Be careful what you say....

........."WANKER!"

<beep> <click>

<nasal female american voice> "Please hold, this call is being diverted to Gordon Brown's extension."

No, no need to get my coat, it recognises my voice when I call it and puts itself on.

Joke

For real ? Really ?

"Microsoft tries to talk its way into VoIP"

Good luck, Kro ! Probably will end up the same as last time you entered a market with working products on it. Oh, wait a minute, never happened, did it ?

Anonymous Coward
Gates Horns

Easy VOIP with 3CX

If you want easy VOIP for Windows, try the excellent 3CX Phone System (www.3cx.com) No need for Linux or Microsoft proprietary hardware or software.....

@regadpellagru

X Box?

Beware

We carried out some data processing work for a call centre company.

They invested hundreds of thousands of pounds into all new completely MS based comms kit for a new call centre. It never worked properly. There were several seconds delay in connecting calls and called people would hang up after 4-5 seconds of silence after picking up the phone. There were also other problems.

Over several weeks the comms providers tried everything - but nothing fixed the problems.

Result was that the company went bust - hundreds of people dumped out of work on the next payday - without being paid.

What's galling is that MS would have actually got their money for all the server licenses.

BTW - the old unix based systems had worked flawlessly for years - just some very flashy sales people persuaded the management that Microsoft/VOIP was the way to go forward.

Gates Horns

@Geoff Johnson

X Box?

Would that be the X Box that made a profit only during one quarter, once, thanks to one game?
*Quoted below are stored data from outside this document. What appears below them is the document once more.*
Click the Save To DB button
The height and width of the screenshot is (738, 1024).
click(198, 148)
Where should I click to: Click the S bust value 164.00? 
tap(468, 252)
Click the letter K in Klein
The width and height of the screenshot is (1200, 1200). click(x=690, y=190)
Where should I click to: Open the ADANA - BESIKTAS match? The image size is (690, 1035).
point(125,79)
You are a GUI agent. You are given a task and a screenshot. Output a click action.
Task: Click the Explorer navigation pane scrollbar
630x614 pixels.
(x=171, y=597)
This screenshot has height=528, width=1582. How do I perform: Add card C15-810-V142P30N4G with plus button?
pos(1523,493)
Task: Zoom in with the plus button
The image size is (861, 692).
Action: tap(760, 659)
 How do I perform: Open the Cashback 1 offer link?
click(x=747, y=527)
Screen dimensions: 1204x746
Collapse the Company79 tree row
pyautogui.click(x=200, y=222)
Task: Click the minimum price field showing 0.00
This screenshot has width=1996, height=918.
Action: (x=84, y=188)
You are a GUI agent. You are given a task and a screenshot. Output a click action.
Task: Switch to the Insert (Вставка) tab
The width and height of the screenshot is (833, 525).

Me thinks they still have a long way to go to turn that into a going concern.

Pirate

Prior art

that's what Cisco Call Manager is for. it's also buggy, erratic and mysterious; it is a Windows appliance; and the support sucks out loud...so exactly like a MS product should be.

MS selling its own messaging product is redundant. it's like getting another piece of organic fertilizer, identical to the one you already have.

Anonymous Coward
Alert

Where does this put their agreement with Nortel?

I thought that MS had got into bed with Nortel, with BT doing the Maintenance and Selling on the ground... is this match made in heaven over?

Gates Horns

Not on my watch

"Aastra, D-Link and Quanta and software from Microsoft"

If you add Acer to that list, you'd have my "DO NOT BUY FROM THESE PEOPLE" list.

Seriously, we have replaced so many Quanta sites with Cisco Call Manager, and for the price concious there's nothing like the price and ease of a new UCE520.

I like TrixBox, but we've had various issues that forums and mailing lists seem to fix a month after the customer has hit their limit and we've replaced it with Cisco.